We reported in 2018 that the trust faces financial challenges and that its debt could increase each year through 2050, due in part to a 2019 coal tax cut and declining coal production. We testified on our preliminary observations from ongoing work, which suggests coal company bankruptcies are further straining the trust’s finances.
Trust Fund Simulated Outstanding Debt, Fiscal Years 2018 through 2050
Graph showing the projected increase of the trust fund's debt
Highlights
What GAO Found
GAO reported in 2018 that Black Lung Disability Trust Fund (Trust Fund) expenditures have consistently exceeded revenue. The Trust Fund borrowed from the Department of the Treasury's (Treasury) general fund and hence from the taxpayer almost every year since 1979, its first complete fiscal year, causing debt and interest to accumulate. Federal law does not limit the amount the Trust Fund may borrow as needed to cover its expenditures. Trust Fund revenue will be further limited by the coal tax rate decrease of about 55 percent that took effect in 2019, and declining coal production, according to GAO's simulation. Specifically, Trust Fund revenue may not be sufficient to cover beneficiary payments and administrative costs, from fiscal years 2020 through 2050. Therefore, the Trust Fund could need to continue borrowing to cover its expenditures—including the repayment of past debt and interest—and the Trust Fund's simulated outstanding debt could exceed $15 billion by 2050 (see figure). However, as GAO reported in 2018, various options, such as adjusting the coal tax and forgiving debt, could improve the Trust Fund's financial position.
Trust Fund Simulated Outstanding Debt, Fiscal Years 2018 through 2050
GAO's preliminary observations indicate that Trust Fund finances will be further strained by coal operator bankruptcies. Since 2014, an estimated black lung benefit liability of over $310 million has been transferred to the Trust Fund from insolvent self-insured coal mine operators, according to DOL data. Federal law generally requires that operators secure their black lung benefit liability. To do so, operators can self-insure if they meet certain DOL conditions. As of June 2019, there are 22 operators that are self-insured and actively mining coal, according to DOL officials. GAO's preliminary analysis indicates that DOL did not regularly review these operators so that it could adjust collateral as needed to protect the Trust Fund. As a result, the amount of collateral DOL required from some of these operators is tens of millions less than their most recent estimated black lung benefit liability.
Why GAO Did This Study
Since 2009, GAO has produced a body of work on the Black Lung Benefits Program. In 2018, for instance, GAO reported that the Trust Fund, which pays benefits to certain coal miners, faced financial challenges due, in part, to the coal tax rate decrease that took effect in 2019 and declining coal production. Trust Fund finances could be further strained by coal mine operator bankruptcies, as they can lead to benefit liabilities being transferred to the Trust Fund.

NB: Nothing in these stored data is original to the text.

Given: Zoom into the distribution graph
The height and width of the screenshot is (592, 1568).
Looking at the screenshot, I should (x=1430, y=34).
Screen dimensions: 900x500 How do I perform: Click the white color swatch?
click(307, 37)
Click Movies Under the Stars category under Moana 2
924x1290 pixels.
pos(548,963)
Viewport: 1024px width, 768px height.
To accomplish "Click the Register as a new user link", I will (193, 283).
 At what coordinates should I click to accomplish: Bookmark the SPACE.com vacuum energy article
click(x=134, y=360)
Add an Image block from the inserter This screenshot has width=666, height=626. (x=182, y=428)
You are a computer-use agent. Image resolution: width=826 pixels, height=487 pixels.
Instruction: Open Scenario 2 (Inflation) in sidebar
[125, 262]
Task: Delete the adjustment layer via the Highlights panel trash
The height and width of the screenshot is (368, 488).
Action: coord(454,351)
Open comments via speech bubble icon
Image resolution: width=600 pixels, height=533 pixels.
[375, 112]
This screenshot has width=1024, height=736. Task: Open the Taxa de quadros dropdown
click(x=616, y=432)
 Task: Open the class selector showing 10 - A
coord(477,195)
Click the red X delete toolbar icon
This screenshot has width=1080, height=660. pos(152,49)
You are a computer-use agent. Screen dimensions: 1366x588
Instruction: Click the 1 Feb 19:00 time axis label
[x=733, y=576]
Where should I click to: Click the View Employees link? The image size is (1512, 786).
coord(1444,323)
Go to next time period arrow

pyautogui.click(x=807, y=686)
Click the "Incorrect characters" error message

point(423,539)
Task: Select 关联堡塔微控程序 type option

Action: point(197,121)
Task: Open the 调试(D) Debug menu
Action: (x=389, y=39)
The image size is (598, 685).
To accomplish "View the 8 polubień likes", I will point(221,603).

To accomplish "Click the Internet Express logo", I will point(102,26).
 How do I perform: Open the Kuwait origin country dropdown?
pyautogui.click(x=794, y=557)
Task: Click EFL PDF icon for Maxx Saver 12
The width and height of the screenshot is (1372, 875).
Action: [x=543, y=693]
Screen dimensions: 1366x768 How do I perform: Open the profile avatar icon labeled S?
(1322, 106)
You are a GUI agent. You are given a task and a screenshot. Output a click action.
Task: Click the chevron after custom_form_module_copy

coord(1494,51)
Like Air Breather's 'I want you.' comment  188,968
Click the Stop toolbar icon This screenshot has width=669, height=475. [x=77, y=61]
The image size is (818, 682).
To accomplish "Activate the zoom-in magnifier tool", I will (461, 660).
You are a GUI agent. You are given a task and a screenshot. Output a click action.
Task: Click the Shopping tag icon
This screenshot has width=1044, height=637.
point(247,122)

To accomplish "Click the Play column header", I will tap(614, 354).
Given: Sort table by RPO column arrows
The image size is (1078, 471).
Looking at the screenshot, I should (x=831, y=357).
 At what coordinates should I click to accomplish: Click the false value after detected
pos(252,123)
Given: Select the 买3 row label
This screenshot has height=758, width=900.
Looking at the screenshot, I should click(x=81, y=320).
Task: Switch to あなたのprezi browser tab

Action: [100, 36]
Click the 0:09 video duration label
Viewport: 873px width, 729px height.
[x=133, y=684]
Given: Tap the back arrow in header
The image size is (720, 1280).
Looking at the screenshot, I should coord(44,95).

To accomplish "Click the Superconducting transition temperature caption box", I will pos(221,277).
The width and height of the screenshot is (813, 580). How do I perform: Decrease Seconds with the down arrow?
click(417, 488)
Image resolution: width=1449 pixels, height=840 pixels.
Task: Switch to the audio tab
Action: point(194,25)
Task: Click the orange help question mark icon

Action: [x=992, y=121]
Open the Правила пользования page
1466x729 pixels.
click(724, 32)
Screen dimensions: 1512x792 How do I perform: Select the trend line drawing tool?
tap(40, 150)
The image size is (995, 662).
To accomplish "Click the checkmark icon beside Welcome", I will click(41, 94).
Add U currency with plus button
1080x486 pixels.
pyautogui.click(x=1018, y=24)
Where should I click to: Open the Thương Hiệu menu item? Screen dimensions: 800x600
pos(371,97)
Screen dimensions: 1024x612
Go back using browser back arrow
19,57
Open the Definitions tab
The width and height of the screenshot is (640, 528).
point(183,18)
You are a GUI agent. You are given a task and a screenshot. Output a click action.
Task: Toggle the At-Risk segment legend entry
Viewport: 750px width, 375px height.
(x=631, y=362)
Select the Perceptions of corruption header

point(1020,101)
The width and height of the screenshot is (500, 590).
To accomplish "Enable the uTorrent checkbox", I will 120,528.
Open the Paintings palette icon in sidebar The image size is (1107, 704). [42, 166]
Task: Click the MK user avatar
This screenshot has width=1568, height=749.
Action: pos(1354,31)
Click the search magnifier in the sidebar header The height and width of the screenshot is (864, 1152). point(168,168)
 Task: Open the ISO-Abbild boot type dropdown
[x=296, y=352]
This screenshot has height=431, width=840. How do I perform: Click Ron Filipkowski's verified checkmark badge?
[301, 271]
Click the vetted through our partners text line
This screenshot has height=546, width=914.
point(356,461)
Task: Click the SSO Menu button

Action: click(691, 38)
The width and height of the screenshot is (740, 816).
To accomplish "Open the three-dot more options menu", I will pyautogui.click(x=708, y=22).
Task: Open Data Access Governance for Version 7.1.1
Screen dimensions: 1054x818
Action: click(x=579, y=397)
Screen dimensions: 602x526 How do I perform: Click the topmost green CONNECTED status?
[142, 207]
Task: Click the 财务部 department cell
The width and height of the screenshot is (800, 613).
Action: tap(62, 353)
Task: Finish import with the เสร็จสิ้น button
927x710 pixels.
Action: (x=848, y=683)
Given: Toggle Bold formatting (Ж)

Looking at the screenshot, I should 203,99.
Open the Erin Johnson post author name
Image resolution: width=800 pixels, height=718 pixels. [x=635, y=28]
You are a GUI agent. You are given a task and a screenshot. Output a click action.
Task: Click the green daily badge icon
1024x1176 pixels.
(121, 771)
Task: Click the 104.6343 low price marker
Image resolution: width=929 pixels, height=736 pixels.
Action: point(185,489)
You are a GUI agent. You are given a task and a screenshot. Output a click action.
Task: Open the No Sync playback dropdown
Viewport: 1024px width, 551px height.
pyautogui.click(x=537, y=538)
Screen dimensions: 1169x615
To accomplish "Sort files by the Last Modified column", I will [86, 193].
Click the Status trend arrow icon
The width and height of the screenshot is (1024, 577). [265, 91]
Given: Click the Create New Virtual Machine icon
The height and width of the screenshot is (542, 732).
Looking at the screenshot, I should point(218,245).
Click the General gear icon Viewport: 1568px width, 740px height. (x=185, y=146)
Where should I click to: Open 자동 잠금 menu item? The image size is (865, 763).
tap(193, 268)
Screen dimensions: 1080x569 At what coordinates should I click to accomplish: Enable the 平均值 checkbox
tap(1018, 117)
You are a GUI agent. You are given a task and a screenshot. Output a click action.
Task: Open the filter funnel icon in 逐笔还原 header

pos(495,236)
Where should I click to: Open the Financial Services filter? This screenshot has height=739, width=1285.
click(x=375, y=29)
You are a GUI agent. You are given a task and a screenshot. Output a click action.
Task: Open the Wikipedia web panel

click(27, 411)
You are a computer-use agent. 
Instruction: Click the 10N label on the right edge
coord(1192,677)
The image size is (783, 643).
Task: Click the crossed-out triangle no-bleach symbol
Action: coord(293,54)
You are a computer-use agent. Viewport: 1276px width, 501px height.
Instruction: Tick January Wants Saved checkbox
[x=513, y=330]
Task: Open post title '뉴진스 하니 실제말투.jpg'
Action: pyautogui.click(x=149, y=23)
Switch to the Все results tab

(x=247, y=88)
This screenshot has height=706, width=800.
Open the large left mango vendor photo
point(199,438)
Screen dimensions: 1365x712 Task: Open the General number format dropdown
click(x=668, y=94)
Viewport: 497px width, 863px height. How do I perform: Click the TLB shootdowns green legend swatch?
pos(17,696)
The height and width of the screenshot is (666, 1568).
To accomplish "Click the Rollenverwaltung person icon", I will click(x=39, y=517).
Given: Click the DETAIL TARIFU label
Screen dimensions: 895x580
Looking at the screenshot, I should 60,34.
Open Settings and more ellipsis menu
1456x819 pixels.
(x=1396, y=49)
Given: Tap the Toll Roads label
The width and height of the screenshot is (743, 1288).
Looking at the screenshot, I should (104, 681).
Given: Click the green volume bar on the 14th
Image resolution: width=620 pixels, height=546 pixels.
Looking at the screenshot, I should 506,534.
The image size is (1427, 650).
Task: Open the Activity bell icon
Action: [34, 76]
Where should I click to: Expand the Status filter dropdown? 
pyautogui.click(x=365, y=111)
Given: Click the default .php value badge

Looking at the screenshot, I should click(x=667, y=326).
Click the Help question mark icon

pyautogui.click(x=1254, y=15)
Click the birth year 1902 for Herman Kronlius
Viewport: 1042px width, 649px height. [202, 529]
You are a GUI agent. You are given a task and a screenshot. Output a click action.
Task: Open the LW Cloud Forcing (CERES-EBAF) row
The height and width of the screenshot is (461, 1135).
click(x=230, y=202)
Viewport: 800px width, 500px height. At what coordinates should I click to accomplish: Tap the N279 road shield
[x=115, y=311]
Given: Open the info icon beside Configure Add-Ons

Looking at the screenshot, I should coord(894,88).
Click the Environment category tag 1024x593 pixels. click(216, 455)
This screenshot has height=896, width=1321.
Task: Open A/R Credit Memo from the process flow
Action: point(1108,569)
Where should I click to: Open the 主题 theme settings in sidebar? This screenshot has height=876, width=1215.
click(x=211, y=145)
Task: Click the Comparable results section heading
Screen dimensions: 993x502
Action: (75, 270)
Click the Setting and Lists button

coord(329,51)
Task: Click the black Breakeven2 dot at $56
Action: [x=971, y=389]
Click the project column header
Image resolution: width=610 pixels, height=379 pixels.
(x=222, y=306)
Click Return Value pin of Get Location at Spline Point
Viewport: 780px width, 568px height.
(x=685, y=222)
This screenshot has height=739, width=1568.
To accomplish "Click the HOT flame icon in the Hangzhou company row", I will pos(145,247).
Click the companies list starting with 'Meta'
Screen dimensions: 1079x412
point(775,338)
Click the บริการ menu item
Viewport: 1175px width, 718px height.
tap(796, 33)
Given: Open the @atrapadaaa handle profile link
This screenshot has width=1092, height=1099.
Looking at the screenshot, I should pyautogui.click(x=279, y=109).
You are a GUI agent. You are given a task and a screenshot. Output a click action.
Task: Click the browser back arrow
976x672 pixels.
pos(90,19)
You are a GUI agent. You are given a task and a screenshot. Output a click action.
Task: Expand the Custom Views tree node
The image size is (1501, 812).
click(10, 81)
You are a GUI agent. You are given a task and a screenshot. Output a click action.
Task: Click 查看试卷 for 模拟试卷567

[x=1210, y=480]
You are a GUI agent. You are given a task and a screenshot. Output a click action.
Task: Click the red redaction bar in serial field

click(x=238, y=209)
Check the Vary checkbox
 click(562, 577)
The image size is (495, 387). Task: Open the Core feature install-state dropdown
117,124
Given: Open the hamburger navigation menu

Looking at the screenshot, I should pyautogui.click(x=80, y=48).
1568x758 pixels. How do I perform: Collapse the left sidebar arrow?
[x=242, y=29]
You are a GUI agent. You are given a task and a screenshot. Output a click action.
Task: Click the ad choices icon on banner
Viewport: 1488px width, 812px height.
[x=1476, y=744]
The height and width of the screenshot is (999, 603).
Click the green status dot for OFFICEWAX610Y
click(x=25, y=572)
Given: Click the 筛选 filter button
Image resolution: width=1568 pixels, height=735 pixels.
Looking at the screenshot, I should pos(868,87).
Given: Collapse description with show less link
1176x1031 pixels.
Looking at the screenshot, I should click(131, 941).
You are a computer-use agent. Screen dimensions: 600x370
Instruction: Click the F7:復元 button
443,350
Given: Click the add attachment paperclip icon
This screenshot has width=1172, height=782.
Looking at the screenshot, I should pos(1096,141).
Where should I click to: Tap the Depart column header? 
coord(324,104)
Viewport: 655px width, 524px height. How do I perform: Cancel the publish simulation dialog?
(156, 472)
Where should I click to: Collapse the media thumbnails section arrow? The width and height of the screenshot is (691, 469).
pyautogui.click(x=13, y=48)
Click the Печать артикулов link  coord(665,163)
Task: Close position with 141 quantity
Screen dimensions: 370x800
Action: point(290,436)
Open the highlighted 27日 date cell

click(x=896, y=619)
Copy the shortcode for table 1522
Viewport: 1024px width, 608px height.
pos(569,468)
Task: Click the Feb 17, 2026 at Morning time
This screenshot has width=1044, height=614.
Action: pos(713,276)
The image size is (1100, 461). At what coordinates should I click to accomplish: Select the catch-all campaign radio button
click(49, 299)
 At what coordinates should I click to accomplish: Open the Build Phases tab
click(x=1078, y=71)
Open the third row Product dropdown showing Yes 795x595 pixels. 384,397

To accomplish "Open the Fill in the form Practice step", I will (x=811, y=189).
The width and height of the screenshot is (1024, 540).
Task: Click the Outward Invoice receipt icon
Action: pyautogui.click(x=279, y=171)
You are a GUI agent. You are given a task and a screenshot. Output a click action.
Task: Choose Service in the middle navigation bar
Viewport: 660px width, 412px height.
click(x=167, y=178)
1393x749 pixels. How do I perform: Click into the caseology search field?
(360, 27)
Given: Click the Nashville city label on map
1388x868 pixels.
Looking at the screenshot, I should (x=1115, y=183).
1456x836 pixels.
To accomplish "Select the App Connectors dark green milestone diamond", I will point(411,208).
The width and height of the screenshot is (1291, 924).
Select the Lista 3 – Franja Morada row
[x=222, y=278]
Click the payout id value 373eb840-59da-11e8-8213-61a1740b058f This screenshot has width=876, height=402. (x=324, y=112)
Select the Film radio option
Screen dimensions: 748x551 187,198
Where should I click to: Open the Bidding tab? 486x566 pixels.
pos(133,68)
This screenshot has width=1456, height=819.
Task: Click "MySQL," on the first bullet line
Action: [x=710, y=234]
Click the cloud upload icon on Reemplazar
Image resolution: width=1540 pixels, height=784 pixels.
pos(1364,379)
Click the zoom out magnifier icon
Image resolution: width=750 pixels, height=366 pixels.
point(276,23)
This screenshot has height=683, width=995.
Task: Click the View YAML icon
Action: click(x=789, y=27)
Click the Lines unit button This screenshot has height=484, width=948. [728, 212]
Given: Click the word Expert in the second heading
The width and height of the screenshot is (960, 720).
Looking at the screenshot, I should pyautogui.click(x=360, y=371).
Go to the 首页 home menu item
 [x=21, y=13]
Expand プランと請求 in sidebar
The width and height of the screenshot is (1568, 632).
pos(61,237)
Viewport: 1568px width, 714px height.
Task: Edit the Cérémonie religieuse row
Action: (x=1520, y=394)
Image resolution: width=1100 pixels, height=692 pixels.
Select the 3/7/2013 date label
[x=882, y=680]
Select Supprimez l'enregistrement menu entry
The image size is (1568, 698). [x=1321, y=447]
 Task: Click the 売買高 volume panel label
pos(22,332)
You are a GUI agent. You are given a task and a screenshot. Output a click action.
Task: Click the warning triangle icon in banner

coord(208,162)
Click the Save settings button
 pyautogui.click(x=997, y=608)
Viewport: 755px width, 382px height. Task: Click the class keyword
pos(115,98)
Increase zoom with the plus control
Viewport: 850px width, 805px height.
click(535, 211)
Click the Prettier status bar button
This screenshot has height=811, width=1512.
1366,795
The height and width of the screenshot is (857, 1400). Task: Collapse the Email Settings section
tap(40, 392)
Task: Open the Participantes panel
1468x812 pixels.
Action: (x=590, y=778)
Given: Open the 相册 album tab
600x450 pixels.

This testimony describes Trust Fund finances through 2050 and provides preliminary observations from ongoing work for this committee regarding the Department of Labor's (DOL) oversight of coal mine operator insurance.
To describe Trust Fund finances, in its 2018 report GAO developed simulations through 2050 based on various assumptions related to future coal production and the number of future black lung beneficiaries. To develop preliminary observations from its ongoing work, GAO analyzed DOL documentation and data on black lung beneficiaries and coal mine operators. GAO also reviewed relevant federal laws, regulations, policies, and guidance and interviewed DOL officials, insurance carriers, and coal mine operators, among others.
Recommendations
GAO will be considering recommendations, as appropriate, when ongoing work is finished.